# Exercise instructions
With the pictures left out, restate exactly the part below that opens with the line containing "Task: Close the Etl Sincronizador window" and closes with the line containing "Open the on-screen keyboard icon".

# Raw data
++++++++

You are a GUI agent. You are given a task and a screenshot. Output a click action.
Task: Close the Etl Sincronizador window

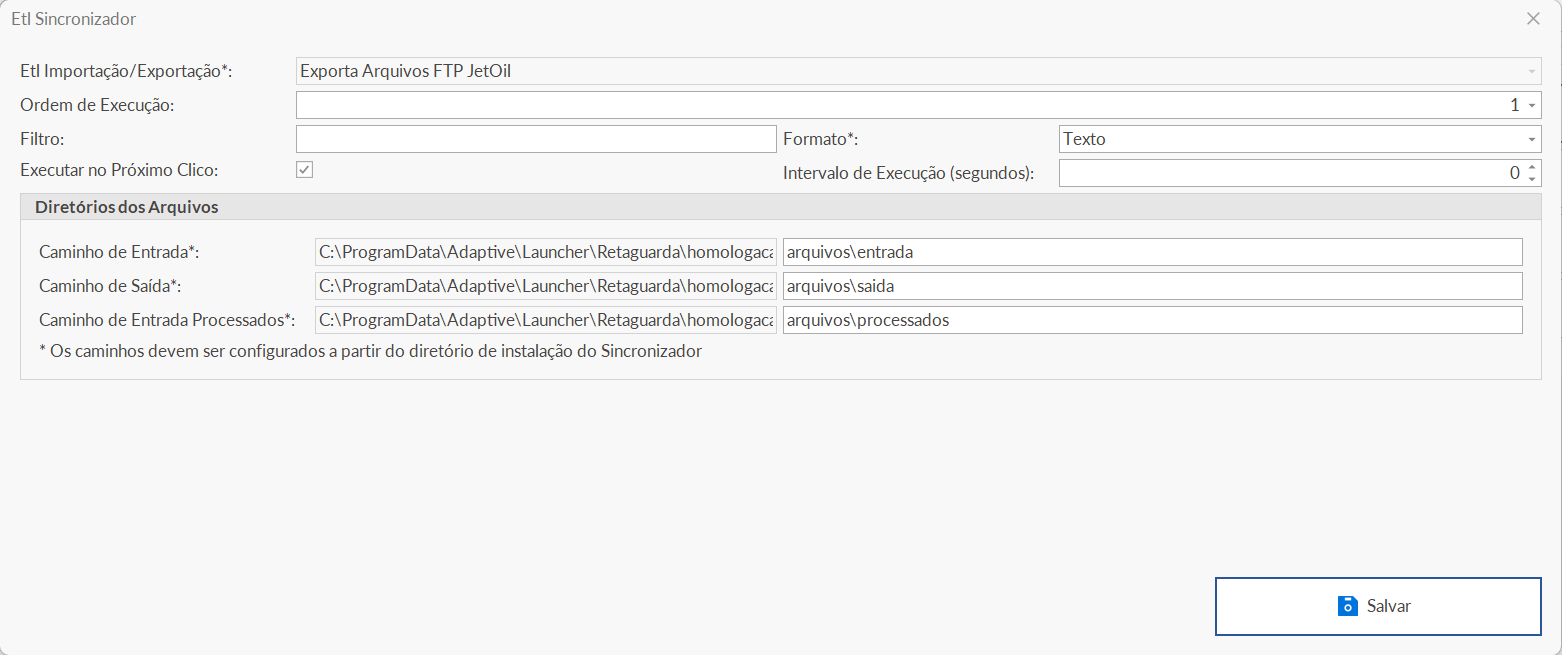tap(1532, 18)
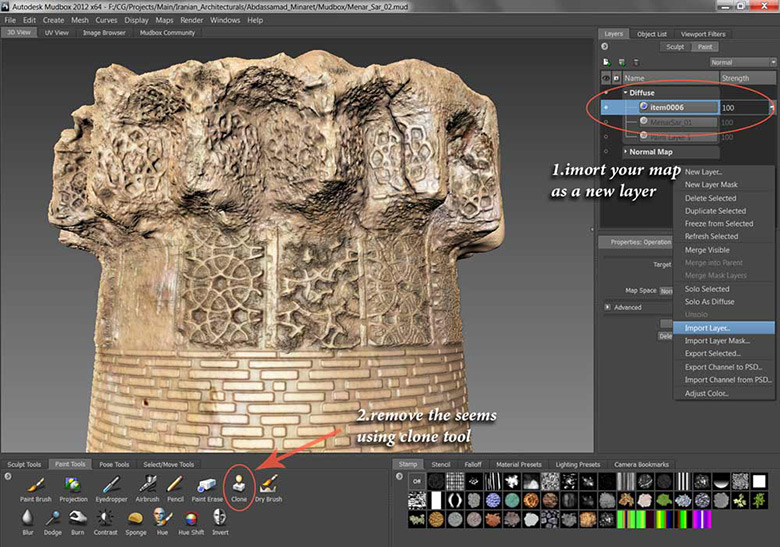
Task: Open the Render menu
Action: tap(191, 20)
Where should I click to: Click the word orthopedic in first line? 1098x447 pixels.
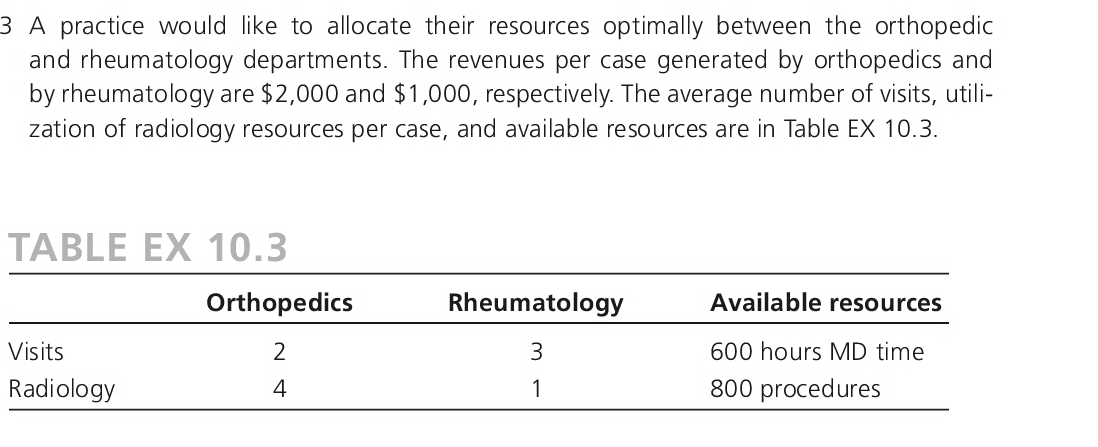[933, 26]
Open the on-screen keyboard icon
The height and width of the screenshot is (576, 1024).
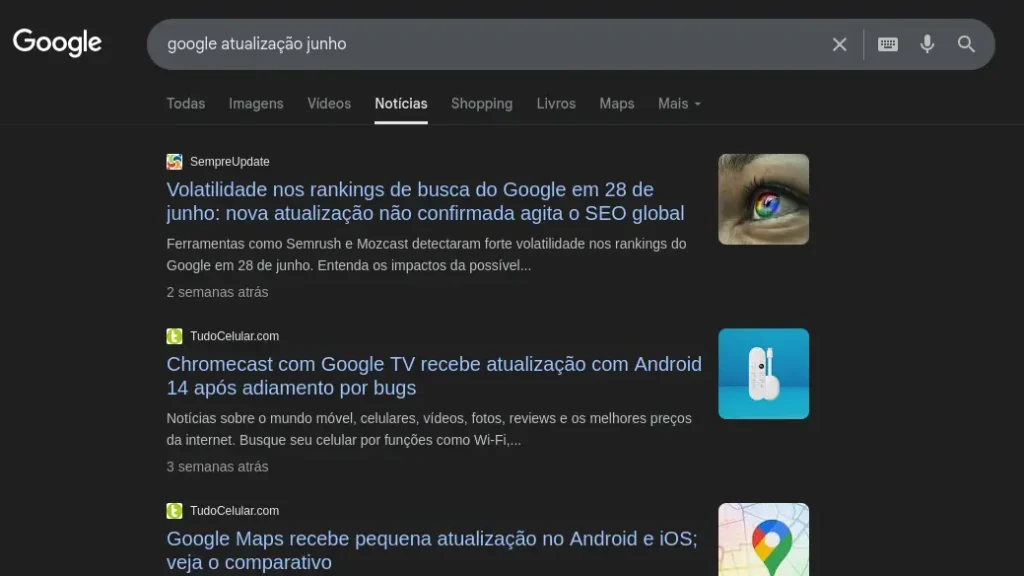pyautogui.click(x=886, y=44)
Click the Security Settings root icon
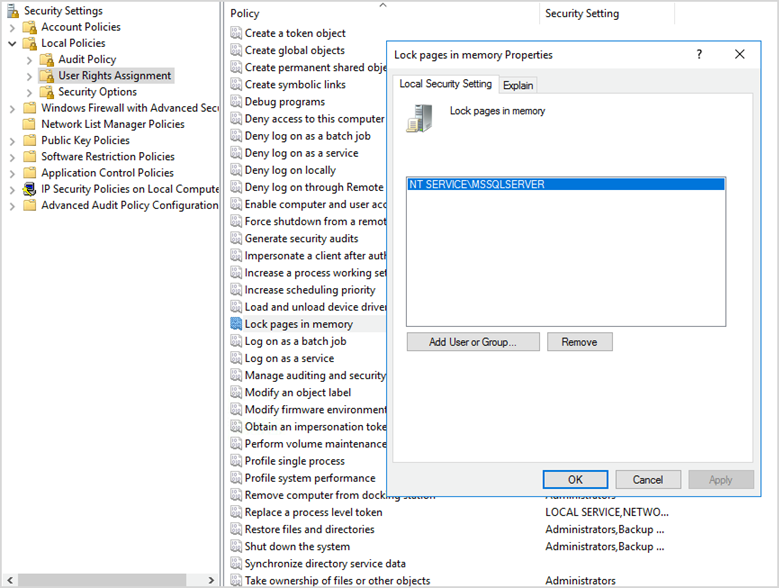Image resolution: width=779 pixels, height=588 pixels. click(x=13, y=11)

++++++++

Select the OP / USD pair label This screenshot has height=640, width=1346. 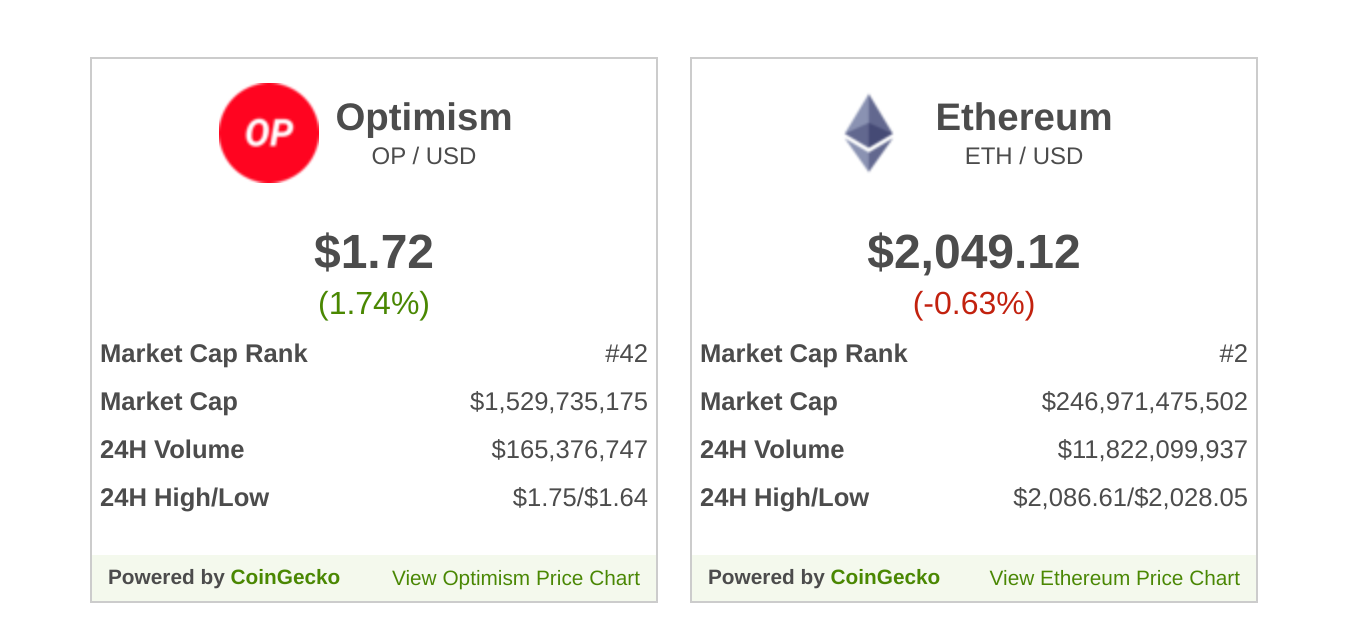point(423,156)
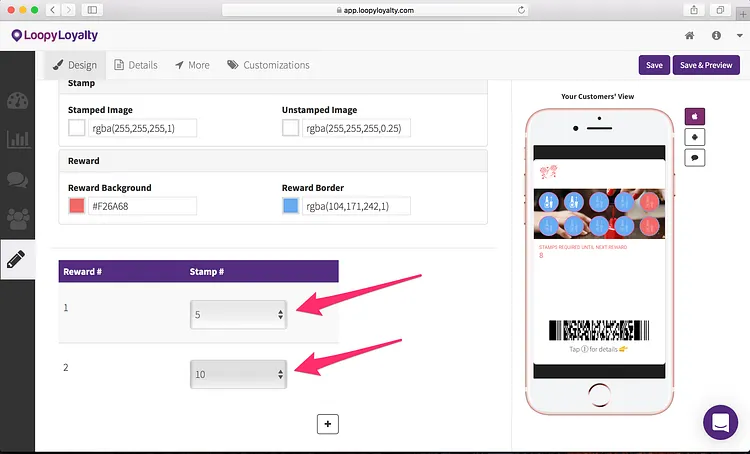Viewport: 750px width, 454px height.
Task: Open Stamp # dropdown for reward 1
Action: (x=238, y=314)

++++++++

# Solution to the problem
Task: Close the Etl Sincronizador window

tap(1532, 18)
Task: Open the Render menu
Action: tap(191, 20)
Where should I click to: Click the word orthopedic in first line? 1098x447 pixels.
[933, 26]
Open the on-screen keyboard icon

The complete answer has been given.